Suyama, Shizou. "Eugene O'Neill Iceman Kitaru: Moo Hitori no Sisyphe to Kankyaku no Shisei." In Bungaku to America: Ohashi Kenzaburo Kyoju Kanreki Kinen Ronbunshu (Tokyo: Nanundo, 1980), III, 297-312.

Törnqvist, Egil. "Strindberg and O'Neill." In Structures of Influence: A Comparative Approach to August Strindberg, ed.
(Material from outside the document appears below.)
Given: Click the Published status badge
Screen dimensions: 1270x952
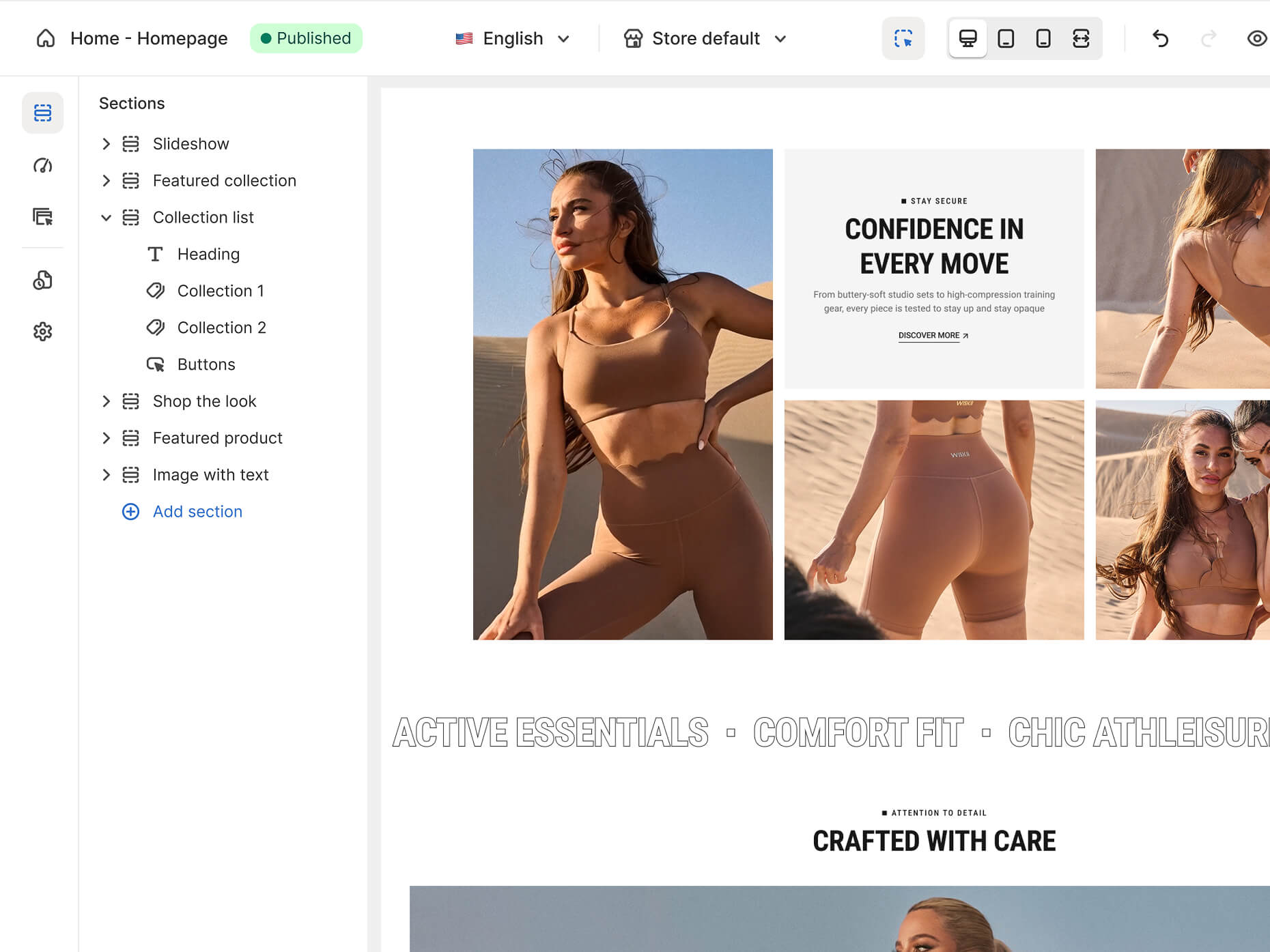Looking at the screenshot, I should (306, 38).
Marilyn Johns Blackwell (Chapel Hill: U. of N. Carolina Press, 1981), pp. 277-291.

Blesch, Edwin J., Jr. "Lots of Desire, No Elms: A Consideration of Eugene O'Neill's Desire Under the Elms on Film." The Nassau Review (The Journal of Nassau Community College Devoted to Arts, Letters, and Sciences), IV (1981), 14-22.

Egri, Peter. "The Reinterpretation of the Chekhovian Mosaic Design in O'Neill's Long Day's Journey Into Night." Acta Litteraria Academiae Scientiarum Hungaricae, XXII (1981), 29-71.

Moleski, Joseph J. "Eugene O'Neill and the Cruelty of Theater." Comparative Drama, XV (Winter 1981-82), 327-342.

Rollyson, Carl, Jr. "O'Neill's Mysticism: From His Historical Trilogy to Long Day's Journey Into Night." Studies in Mystical Literature (Taiwan, Republic of China), I (Spring 1981), 218-236.

8. O'NEILL DISSERTATIONS (listed in Dissertation Abstracts International March 1983):

Como, Robert M. "The Evolution of O'Neill's Tragic Vision."

Herzog, Callie J. "Nora's Sisters: Female Characters in the Plays of Ibsen, Strindberg, Shaw and O'Neill."

9. BOOK IN THE WORKS. Virginia Floyd is completing a book on O'Neill for the "Literature and Life" series published by Ungar. When available, it will be reviewed in the Newsletter.

10. HUGHIE REDUX. Jason Robards and Jack Dodson repeated their performances as Erie Smith and the night clerk in Hughie this summer—at the Donnell Library, 20 W. 53rd Street, New York City, on July 11.

11. O'NEILL FEATURED IN NEW PROGRAM AT BINGHAMTON. "Eugene O'Neill and the Modern Drama" is one of the courses included in the new cross-disciplinary concentration in Modern Drama and Theater at SUNY-Binghamton. A faculty committee of nine oversees the program, which has separate curricula for undergraduates and graduates. (The nine: Haskell Block, Donald Boros, Charles Carpenter, Sandra Cypress, Christian Gruber, John Hagopian, Fridolin Mellert, Loften Mitchell and George Wellwarth.) For a brochure describing the program, write to the Department of Theater, SUNY-Binghamton, Binghamton, NY 13901.

* Louis Sheaffer, O'Neill, Son and Artist (Boston; Little, Brown, 1973), p. 275.